Having located "Task: Choose the", write out its line and the remaining lines of the material exactly, the last one included, but not the pictures.

• _TASK INPUT_
====

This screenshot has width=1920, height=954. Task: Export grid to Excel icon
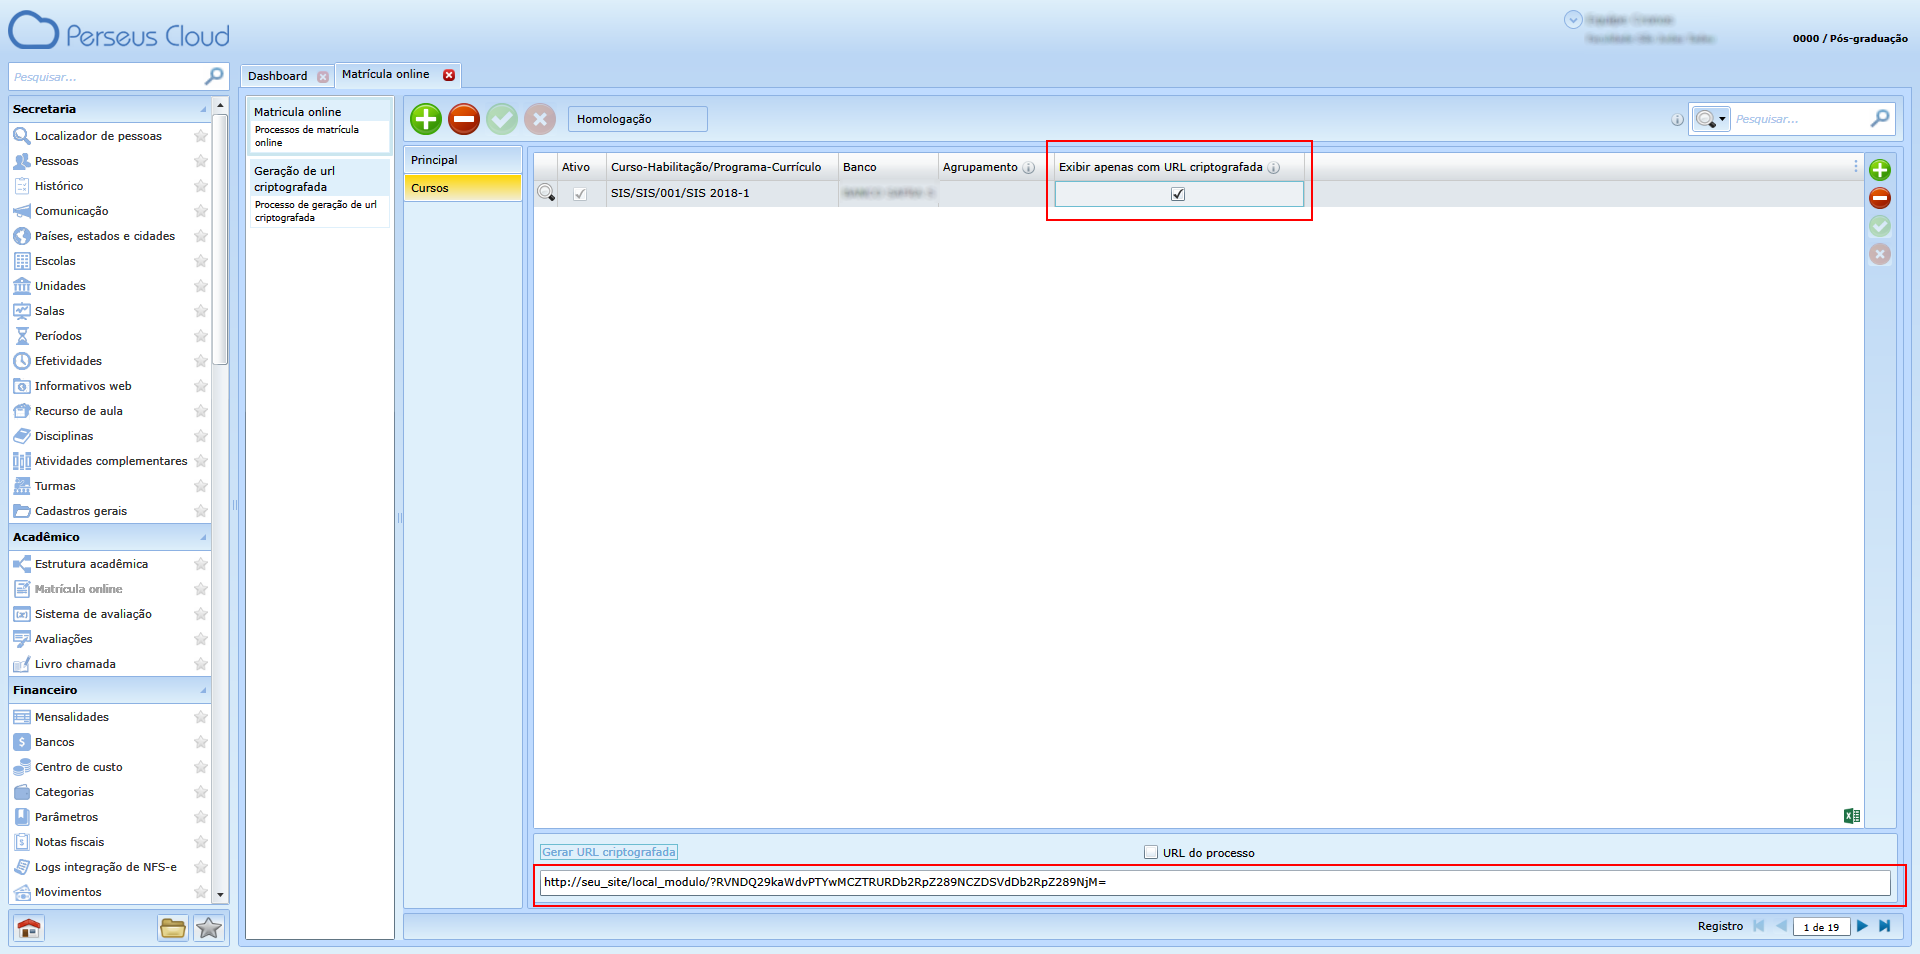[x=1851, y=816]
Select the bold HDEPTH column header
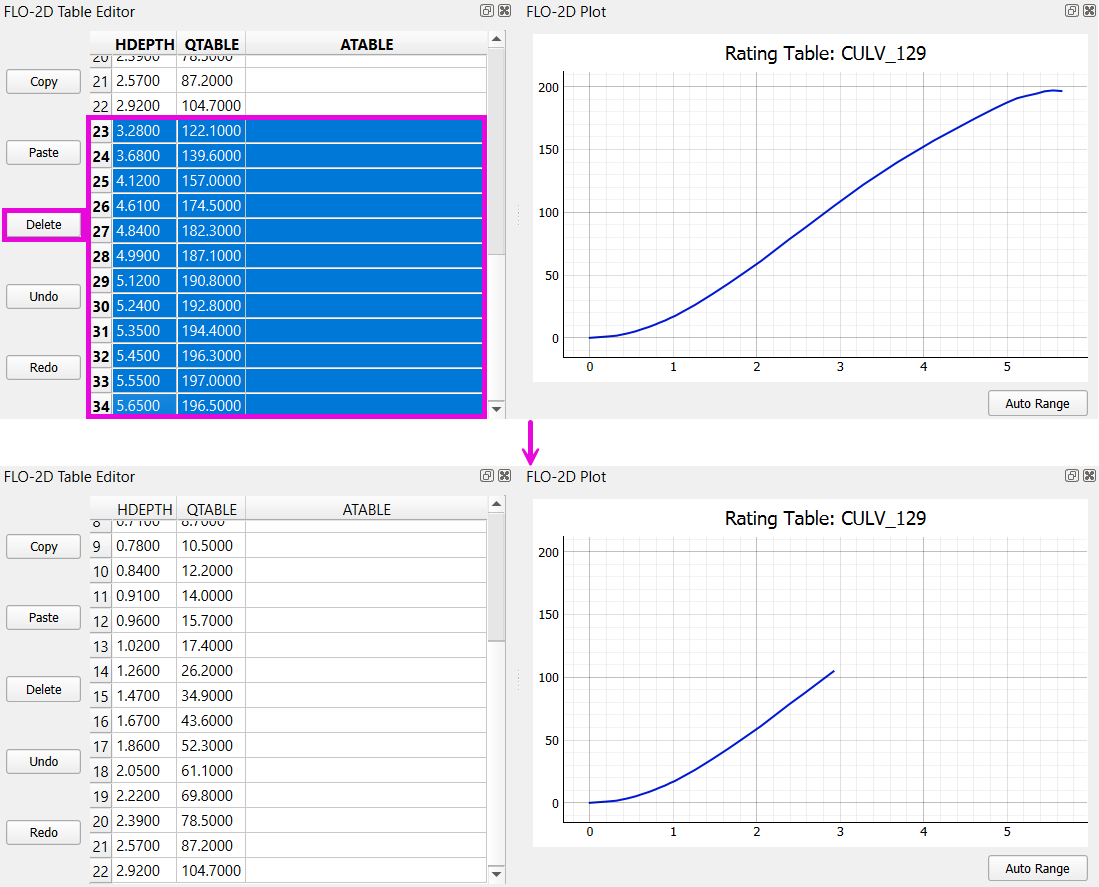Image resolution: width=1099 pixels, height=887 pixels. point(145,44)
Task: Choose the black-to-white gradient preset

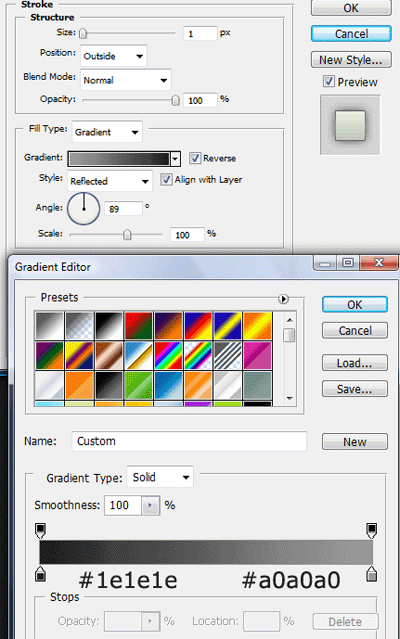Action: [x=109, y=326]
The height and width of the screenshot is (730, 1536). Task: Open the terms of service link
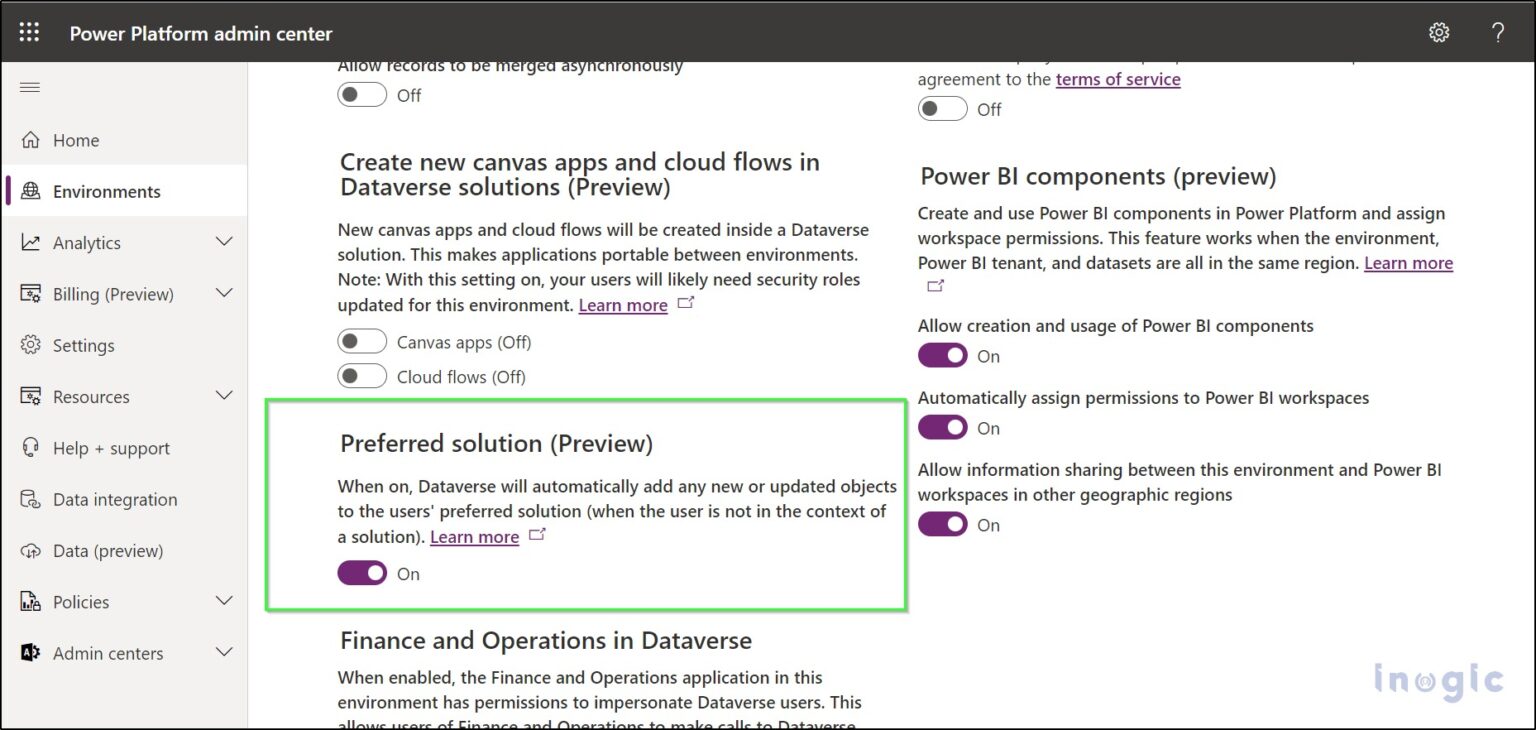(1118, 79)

====

• _RESULT BELOW_
Task: Choose the black-to-white gradient preset

Action: [x=109, y=326]
The height and width of the screenshot is (730, 1536). Task: Open the terms of service link
(1118, 79)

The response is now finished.